Whenever I've had to use it in prod (in heavy OLTP environments) the seriousness of the issue has always outweighed any performance concerns. Ditto tcpdump. Often it was used specifically to determine the cause of performance issues. In any case you generally only strace 1 process, and if your application stack depends on one process you're probably in other kinds of trouble... unless it's erlang :)


It's not a choice between strace or nothing. It's a choice between strace, ftrace, perf, or eBPF -- and that's just the Linux builtins. Many low overhead addons can also do syscall tracing (sysdig, LTTng).

I often run ftrace, perf, and eBPF on our production instances for syscall tracing. If I ran strace, the instance would suddenly be very slow, and it would trigger Hysterix (and other) timeouts and be removed from the ASG and auto terminated. Our environment is fault-tolerant, so yes, we can run strace -- you just don't get much output, and the load vanishes from the instance you are looking at.

• Directive:
Write the next part of the thread above on strace overhead in production, starting right after its final sentence.

• Material supplied:
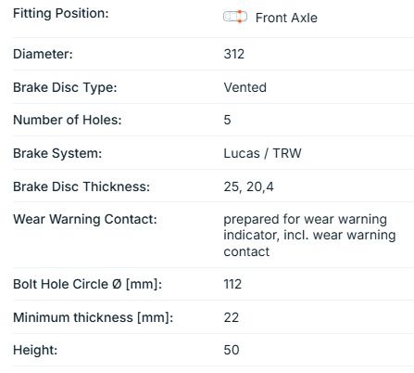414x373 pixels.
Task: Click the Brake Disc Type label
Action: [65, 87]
...
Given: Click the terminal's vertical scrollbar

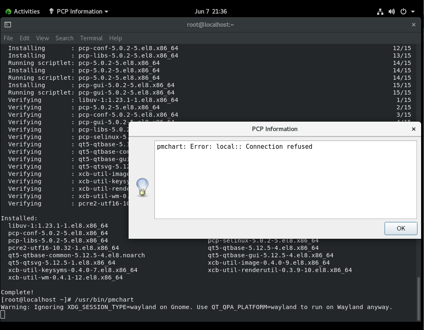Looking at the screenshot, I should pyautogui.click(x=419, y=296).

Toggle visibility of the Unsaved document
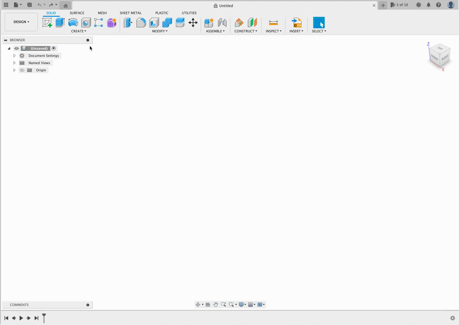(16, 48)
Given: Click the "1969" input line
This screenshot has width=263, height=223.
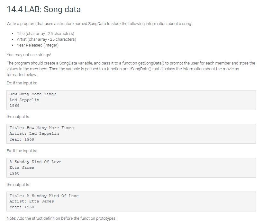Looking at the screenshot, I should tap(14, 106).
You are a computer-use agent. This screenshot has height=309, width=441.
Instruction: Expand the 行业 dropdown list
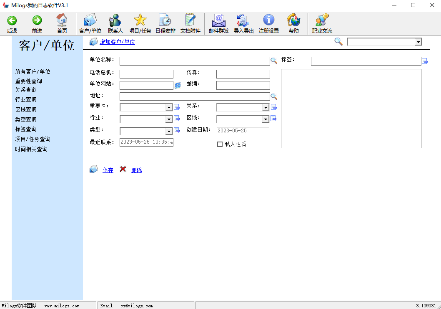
* * *
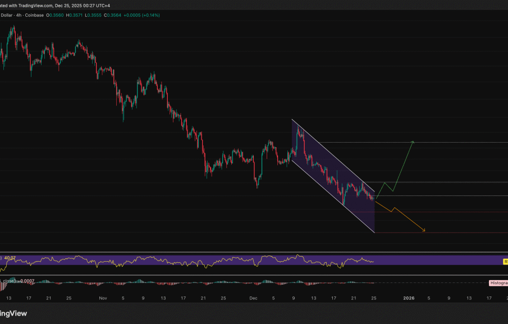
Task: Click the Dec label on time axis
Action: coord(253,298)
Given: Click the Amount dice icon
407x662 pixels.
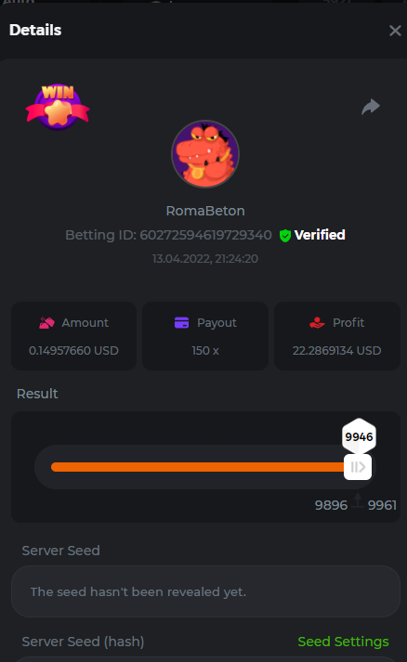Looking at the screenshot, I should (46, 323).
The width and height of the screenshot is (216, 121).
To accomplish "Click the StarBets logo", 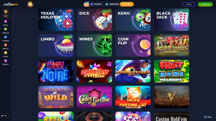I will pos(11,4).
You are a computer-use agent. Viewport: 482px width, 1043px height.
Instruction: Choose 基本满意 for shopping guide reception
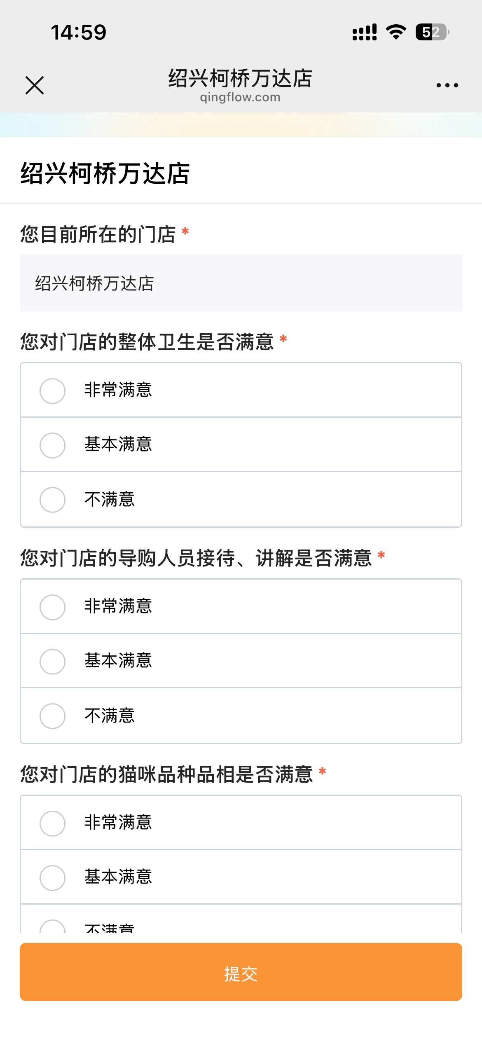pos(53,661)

• Answer:
Which of those alternatives are an option if the goal is to inspect and rewrite syscall arguments and return values, and do other things in between?


Last time I tried `perf trace` I realized how many things strace does that I take for granted. Things like file handle to filename resolution and pretty printing read() and write() buffers.

Do newer versions of `perf trace` expose these?


> it is not safe

Are you referring to that it makes syscalls slow, or is it about something else?


Many thanks!

Yours is a very superior treatment of the strace topic.


Thanks. Really enjoy your blog.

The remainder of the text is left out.